Inflação faz otimismo do consumidor cair: setembro

O medo em relação ao comportamento dos preços foi determinante para que o consumidor brasileiro ficasse menos otimista no terceiro trimestre do ano, segundo levantamento feito pela CNI (Confederação Nacional da Indústria). Ainda assim há a expectativa de manutenção do ritmo do consumo no país.

A expectativa em relação à inflação caiu 7,7% em relação ao trimestre anterior, indo para 92,7 pontos. Na comparação com o mesmo período do ano passado, a queda foi ainda maior. Índices abaixo de 100 pontos indicam expectativa negativa no Inec (Índice Nacional de Expectativa do Consumidor).

Segundo o levantamento, 55% dos entrevistados acredita na aceleração da inflação, o maior número desde março de 2005. “Essa percepção dos consumidores certamente foi influenciada pelos aumentos de preço ocorridos a partir de junho, sobretudo no setor de alimentos e bebidas”, afirma o documento.

Trechos dos dados:

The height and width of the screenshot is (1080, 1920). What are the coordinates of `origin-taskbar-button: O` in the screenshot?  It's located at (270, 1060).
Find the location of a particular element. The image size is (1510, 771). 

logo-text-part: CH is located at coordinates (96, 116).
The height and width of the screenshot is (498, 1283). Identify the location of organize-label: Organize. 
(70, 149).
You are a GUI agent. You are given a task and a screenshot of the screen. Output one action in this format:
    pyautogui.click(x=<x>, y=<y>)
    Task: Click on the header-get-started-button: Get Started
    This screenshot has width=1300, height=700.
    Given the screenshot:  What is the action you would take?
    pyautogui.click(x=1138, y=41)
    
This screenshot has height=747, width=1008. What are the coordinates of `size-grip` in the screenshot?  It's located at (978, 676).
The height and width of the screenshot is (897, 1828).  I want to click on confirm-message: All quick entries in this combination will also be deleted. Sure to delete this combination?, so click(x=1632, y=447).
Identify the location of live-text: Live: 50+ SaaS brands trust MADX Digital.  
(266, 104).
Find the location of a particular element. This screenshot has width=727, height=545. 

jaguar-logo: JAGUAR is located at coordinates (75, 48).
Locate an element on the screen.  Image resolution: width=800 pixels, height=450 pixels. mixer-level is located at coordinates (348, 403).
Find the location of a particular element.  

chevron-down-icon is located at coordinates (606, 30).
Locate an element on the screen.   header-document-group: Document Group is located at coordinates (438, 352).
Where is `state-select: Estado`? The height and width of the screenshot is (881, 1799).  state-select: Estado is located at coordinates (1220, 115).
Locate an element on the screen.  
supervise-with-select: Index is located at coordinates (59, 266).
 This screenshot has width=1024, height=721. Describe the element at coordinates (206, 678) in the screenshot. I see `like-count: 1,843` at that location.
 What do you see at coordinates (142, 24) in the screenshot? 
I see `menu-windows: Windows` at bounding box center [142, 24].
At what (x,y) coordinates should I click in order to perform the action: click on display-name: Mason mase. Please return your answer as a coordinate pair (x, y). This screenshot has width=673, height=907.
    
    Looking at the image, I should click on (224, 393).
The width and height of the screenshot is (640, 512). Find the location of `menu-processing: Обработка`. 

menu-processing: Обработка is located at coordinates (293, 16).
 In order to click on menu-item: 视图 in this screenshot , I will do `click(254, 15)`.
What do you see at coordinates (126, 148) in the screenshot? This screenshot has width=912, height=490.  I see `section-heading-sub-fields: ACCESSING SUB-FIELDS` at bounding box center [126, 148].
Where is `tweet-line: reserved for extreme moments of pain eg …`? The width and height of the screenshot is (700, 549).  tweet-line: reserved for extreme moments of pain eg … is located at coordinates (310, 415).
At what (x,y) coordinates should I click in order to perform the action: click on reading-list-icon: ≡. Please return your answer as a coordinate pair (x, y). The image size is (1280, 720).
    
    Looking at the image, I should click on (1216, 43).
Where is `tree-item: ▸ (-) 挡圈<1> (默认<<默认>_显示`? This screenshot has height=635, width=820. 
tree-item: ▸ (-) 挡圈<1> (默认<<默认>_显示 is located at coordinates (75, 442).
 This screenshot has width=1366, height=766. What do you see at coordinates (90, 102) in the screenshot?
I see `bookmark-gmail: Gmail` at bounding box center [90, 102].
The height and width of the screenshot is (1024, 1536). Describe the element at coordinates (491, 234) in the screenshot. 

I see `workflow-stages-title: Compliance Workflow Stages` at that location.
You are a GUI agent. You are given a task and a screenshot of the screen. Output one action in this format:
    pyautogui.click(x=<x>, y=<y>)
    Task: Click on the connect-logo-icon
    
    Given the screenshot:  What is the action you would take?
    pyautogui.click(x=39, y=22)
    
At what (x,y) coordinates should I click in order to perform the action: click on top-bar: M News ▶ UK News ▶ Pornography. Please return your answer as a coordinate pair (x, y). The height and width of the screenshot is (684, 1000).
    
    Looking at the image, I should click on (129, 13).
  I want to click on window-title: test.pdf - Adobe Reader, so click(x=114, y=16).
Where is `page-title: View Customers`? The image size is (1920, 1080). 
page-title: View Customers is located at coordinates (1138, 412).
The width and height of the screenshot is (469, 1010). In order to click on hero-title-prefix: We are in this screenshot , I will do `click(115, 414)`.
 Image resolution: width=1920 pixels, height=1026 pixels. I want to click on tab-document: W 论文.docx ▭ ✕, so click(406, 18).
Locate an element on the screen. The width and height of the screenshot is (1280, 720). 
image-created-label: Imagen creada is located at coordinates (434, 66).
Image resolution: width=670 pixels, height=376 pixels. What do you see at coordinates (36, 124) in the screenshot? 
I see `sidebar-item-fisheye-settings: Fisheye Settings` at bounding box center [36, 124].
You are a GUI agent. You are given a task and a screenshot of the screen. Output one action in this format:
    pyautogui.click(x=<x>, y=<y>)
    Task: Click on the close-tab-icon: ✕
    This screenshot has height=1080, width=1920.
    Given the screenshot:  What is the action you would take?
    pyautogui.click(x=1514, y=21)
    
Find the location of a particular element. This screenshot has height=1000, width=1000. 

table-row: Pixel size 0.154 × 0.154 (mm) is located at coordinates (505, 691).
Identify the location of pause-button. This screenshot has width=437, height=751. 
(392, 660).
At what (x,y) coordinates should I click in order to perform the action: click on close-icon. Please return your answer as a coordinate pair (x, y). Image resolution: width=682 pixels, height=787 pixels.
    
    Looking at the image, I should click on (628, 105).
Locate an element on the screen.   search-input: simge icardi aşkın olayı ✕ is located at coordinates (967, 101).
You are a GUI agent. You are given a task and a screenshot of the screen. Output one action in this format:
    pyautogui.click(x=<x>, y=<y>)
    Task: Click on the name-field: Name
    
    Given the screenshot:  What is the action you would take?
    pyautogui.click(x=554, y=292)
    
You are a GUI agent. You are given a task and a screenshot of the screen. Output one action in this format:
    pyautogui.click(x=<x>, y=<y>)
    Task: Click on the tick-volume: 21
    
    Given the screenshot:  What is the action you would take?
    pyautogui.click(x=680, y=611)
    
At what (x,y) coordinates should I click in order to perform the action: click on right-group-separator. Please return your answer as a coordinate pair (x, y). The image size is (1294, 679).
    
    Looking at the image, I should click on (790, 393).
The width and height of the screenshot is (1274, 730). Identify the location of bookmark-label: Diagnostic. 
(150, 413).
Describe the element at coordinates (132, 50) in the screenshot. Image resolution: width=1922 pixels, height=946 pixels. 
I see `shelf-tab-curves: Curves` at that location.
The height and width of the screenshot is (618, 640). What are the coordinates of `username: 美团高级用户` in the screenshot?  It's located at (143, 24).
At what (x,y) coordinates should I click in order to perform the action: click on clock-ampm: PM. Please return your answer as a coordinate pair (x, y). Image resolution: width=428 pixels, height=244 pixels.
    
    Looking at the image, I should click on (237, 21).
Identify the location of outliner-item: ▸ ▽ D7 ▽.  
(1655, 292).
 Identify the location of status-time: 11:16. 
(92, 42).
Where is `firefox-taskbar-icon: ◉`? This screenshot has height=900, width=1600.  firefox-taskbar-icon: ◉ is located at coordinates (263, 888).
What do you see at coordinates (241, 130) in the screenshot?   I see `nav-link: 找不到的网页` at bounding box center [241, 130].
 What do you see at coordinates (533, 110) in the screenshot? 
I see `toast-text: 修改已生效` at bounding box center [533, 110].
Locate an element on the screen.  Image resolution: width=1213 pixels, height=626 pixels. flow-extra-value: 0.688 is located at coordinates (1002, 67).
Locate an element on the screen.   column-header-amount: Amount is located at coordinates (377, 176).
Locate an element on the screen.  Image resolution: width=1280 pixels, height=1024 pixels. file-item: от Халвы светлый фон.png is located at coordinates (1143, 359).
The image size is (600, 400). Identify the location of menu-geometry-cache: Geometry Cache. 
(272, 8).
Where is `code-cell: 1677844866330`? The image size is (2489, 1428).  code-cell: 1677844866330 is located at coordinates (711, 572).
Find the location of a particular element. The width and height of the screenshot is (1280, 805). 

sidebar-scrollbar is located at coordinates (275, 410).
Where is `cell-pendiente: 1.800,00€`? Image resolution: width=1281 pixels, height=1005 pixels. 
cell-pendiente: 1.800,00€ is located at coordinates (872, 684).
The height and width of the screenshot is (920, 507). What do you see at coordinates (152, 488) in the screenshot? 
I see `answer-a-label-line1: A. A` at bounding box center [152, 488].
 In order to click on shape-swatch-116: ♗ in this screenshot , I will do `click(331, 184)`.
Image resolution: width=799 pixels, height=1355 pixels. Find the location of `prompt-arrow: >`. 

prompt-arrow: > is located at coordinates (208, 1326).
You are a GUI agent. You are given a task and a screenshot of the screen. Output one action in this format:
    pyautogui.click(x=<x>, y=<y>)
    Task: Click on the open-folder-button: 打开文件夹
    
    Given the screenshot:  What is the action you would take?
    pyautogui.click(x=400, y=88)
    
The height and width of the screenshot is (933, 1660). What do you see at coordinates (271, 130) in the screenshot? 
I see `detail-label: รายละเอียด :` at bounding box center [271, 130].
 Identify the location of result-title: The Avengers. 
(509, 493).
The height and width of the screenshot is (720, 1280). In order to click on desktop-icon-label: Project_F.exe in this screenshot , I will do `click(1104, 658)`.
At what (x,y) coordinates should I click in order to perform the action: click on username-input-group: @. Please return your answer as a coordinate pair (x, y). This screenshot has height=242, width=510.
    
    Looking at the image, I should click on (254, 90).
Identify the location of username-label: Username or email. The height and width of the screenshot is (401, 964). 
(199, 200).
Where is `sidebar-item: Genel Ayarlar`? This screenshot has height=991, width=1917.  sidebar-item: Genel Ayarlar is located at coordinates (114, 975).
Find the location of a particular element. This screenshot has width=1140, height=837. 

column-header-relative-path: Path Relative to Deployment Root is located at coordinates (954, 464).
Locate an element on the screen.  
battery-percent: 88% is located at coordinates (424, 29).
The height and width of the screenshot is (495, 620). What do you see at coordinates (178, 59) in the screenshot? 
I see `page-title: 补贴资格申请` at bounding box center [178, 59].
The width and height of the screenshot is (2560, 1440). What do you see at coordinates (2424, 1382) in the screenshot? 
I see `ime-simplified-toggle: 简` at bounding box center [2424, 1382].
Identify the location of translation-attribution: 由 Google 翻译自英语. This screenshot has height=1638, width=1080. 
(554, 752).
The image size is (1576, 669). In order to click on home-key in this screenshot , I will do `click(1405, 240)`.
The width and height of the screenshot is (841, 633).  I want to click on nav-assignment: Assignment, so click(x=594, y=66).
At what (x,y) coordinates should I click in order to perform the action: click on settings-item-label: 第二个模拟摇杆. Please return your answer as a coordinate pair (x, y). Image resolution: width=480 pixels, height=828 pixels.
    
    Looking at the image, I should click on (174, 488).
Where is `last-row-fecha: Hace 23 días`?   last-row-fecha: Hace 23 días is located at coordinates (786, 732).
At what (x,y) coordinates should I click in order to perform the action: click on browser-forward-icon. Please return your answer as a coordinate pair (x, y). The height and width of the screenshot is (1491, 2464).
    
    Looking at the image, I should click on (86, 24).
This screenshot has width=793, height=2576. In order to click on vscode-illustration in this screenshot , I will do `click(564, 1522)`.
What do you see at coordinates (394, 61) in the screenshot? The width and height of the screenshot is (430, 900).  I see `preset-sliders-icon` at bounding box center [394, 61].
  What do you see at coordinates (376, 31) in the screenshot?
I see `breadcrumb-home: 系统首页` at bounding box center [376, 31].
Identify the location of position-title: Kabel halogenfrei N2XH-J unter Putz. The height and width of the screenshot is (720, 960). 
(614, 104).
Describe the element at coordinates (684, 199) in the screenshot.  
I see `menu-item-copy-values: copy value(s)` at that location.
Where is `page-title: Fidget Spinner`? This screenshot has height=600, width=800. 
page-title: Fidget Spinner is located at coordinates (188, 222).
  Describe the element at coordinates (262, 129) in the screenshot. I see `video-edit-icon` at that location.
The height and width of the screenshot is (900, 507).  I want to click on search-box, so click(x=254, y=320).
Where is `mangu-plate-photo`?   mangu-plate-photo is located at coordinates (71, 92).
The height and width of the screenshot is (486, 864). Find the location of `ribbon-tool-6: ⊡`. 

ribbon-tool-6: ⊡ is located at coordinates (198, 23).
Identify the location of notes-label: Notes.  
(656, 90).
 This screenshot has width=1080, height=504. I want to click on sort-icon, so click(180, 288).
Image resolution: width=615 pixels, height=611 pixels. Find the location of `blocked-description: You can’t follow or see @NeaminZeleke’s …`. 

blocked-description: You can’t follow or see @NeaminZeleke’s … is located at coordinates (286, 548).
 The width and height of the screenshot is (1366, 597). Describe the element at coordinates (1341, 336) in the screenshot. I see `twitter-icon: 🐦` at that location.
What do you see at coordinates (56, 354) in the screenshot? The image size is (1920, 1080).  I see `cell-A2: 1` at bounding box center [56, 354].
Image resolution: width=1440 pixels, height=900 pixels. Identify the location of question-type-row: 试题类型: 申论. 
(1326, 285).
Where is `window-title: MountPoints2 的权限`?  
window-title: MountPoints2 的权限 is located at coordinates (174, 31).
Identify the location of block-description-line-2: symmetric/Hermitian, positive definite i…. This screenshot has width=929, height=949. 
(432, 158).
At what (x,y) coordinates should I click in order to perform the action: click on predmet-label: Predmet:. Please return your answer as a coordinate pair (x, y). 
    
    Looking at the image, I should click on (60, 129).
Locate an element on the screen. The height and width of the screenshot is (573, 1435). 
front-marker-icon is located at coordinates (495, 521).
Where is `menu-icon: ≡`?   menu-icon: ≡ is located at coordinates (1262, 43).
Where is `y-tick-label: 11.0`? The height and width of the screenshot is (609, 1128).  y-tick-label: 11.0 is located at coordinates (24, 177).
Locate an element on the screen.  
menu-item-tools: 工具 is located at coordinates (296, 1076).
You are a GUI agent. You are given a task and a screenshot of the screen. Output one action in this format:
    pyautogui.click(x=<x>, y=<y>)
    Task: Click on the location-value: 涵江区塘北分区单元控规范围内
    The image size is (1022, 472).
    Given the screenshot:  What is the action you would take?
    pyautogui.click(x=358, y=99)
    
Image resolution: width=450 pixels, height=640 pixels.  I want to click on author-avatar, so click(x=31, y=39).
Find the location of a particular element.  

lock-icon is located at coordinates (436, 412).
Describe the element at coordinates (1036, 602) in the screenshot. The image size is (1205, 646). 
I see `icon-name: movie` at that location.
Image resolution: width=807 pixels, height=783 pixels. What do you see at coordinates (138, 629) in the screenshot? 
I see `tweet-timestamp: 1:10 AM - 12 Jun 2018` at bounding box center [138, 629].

Detalhes da tarefa: Continue a notícia sobre a queda do otimismo do consumidor por causa da inflação, começando logo depois da última frase.

Resposta ao problema:
Além da inflação, expectativas em relação ao desemprego, renda geral e renda própria também fazem parte do Inec, que é feito ao final de cada trimestre. O índice geral teve uma queda de 1,2% na comparação com o trimestre anterior e de 5,2% na comparação com o terceiro trimestre de 2006. Ele ficou em setembro em 104,8 pontos. Apesar da queda, o valor está acima da média para meses de setembro. Por essa razão os técnicos da CNI apostam no crescimento da demanda interna.

A expectativa em relação ao desemprego, renda geral e renda própria também apresentaram quedas, mas um pouco menores. Os índices caíram, respectivamente, 1,8% (114,3 pontos), 1,1% (108) e 1,8% (108) em relação ao trimestre anterior. Na comparação com setembro de 2006, os recuos foram de 11,6%, 3,1% e 2,5%.

O menor otimismo do consumidor reflete no indicador que mede a intenção de compras no trimestre que irá começar. Caiu 1,8% em relação a junho e 4% na comparação com setembro do ano passado e está em 98,9 pontos.